Шрифт:
Монах поднялся, подобрал рясу и, отряхивая приставший сор, сердито повторил:
— Надобно!
— Рассказал бы ты о Сергии, — попросил, тоже вставая, Семен. — Право, а?
— Я расскажу! — пообещал Даниил. — Завтра будешь косить?
— Буду.
— Завтра же и расскажу. А сейчас вон куда солнышко-то выкатило…
— Да, заговорились мы с тобой, отче… Эй, Петр! Продери зенки!.. Ма-а-арья-а!
Андрей открыл глаза, увидел среди узких ивовых листиков ровную высокую синеву неба, увидел худые, туго обвернутые онучами ноги Даниила, увидел бегущего по зеленоватой гнилушке рыжего муравья, волокущего куда-то желтоватое яичко, увидел серый комок земли, свалившийся с края канавы, вскочил на ноги, откинул со лба растрепанные волосы и засмеялся, хорошо помня: недавно случилось что-то очень хорошее, но не помня, что, и не желая доискиваться, что же.
Даниил нагнулся, чтобы взять грабли. Жидкие темно-русые косицы съехали с плеч, открыв короткую красную шею. Натянутая на спине рубаха поднялась над портками, под ней резко обозначились бугорки позвонков.
И эти жидкие косицы, и короткая грязная рубаха Даниила, и рыжий муравей, и комок земли — все было чем-то одним, удивительно прекрасным, никогда раньше не ведомым.
— Чего ты? Сон приснился? — ворчливо спросил Даниил.
— Нет. Так…
Голоса крестьян донеслись из-за кустов, послышался и тот, звучный, чуть ленивый, и сразу все припомнилось, снова закружило голову и кольнуло грустью.
— Бери-ка грабли! — посоветовал Даниил. Подсыхая, травы желтеют, и над лугом стелется, беспокоя человека, тонкий аромат увядания.
Монахи, вороша сено, а потом сгребая его в копенки, почти не разговаривали.
Обронит слово один, обронит другой — вот и вся беседа.
Даниил работал угрюмо. Разбуженные мужиком воспоминания тяготили, заставляя раздумывать о происходящем в обители.
Игумен Никон забывал заповеди Сергия. Он принимал в дар земли с крестьянами. Брал вклады бортями, деревнями, живыми душами. Дух стяжательства овладел преподобным.
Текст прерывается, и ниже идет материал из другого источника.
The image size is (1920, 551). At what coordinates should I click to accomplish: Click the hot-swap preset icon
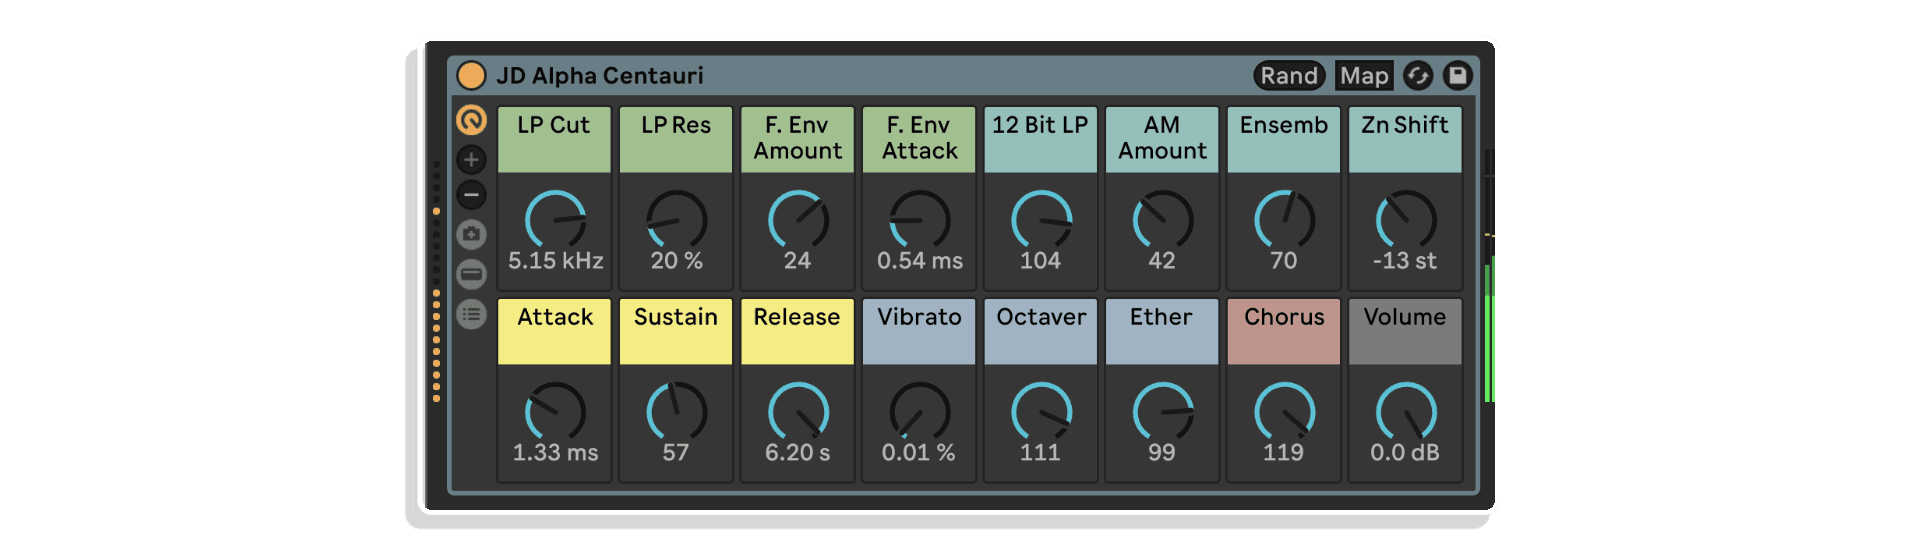pos(1418,76)
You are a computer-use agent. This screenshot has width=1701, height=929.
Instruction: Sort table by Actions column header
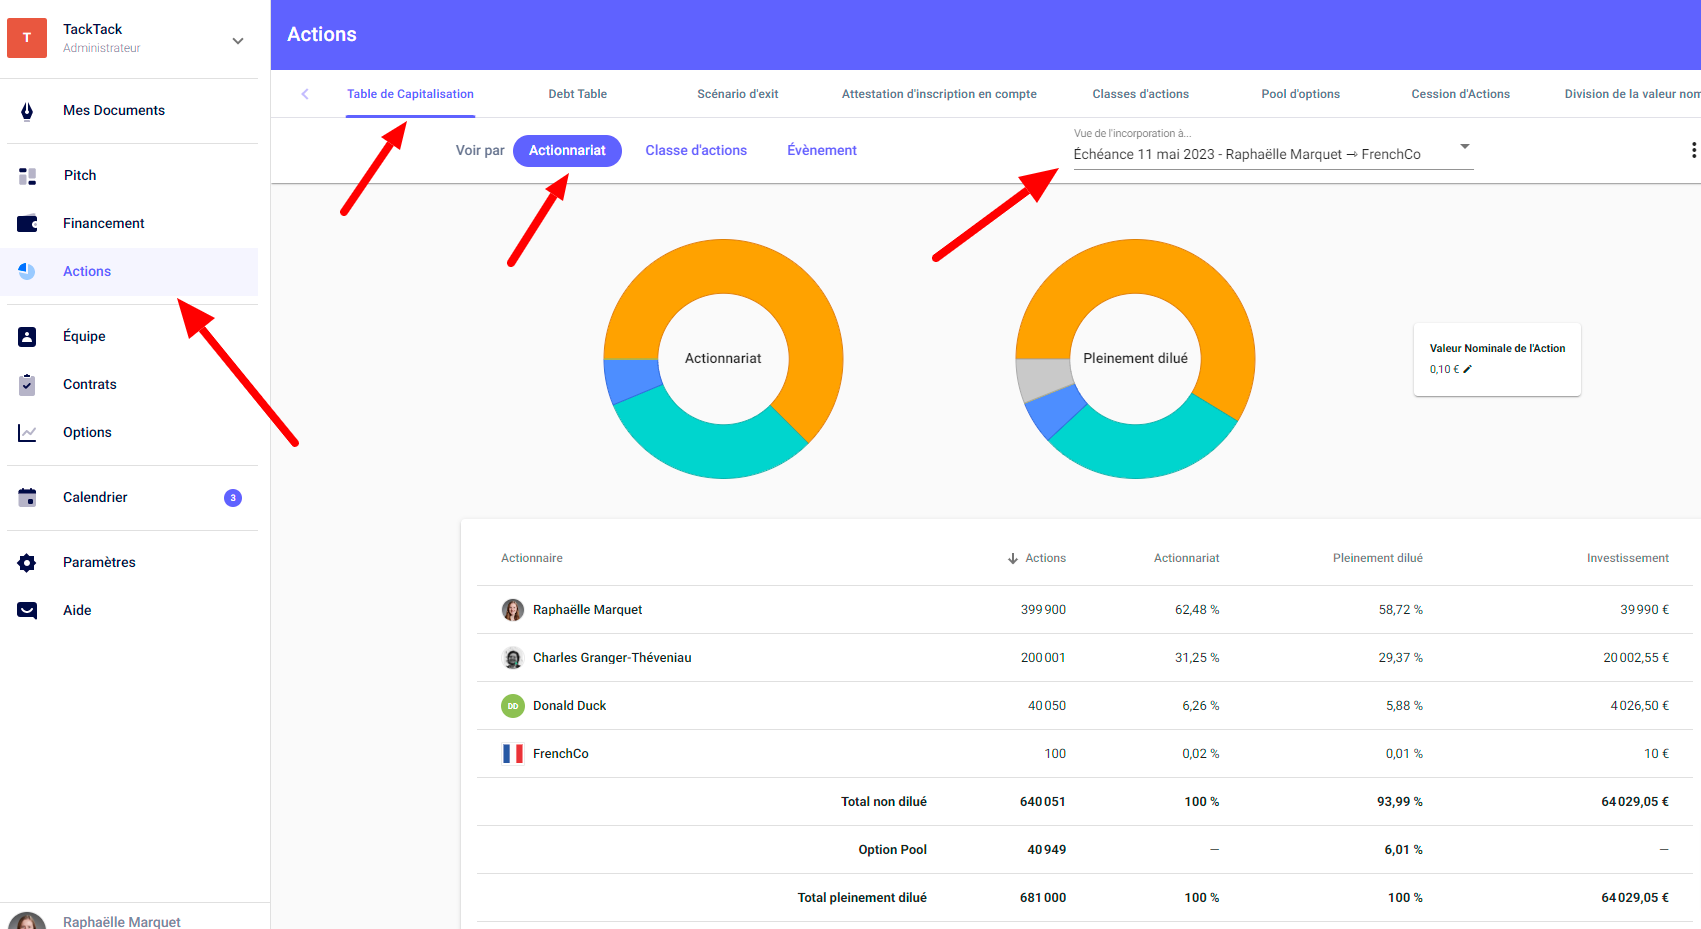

Нарушалась монастырская благость. Обитель начинала походить на боярскую вотчину. Иноки помышляли не о чистоте душ, а о мирских благах. Рассуждали, как тиуны, сколько получат зерна и меда, и, как торгаши, высчитывали, что продать и где, а что попридержать и до какой поры…
Даниил понимал, к чему клонились осторожные расспросы случайного сотрапезника.
Выведывал Семен, каково живется возле монастыря мужикам. Что мог сказать Даниил? Пока им жилось как прежде, а вот как будет житься потом, этого Даниил предрекать не решился. Да и зачем тревожить мужика, уже осевшего здесь?
Однако сознание, что промолчал, не рискнул высказать всего начистоту, унижало, вызывало недовольство собой и гнев на Никона.
Напрасно бормотал Даниил: «…и погаси пламень страстей моих, яко нищ есмь и окаянен, и избави меня от многих и лютых воспоминаний и предприятий…»
Богородица молитвы не слышала, и гнев Даниила не проходил.
Андрей же, поглядывая на товарища, лишь улыбался. Тревоги Даниила оставались от него скрытыми. О Никоне между ними разговоров еще не возникало, и угрюмость товарища не пугала, не беспокоила.
Вспомнил что-нибудь! Пройдет!
Разве можно всерьез огорчаться воспоминаниями в такой добрый, полный волнующих предчувствий день?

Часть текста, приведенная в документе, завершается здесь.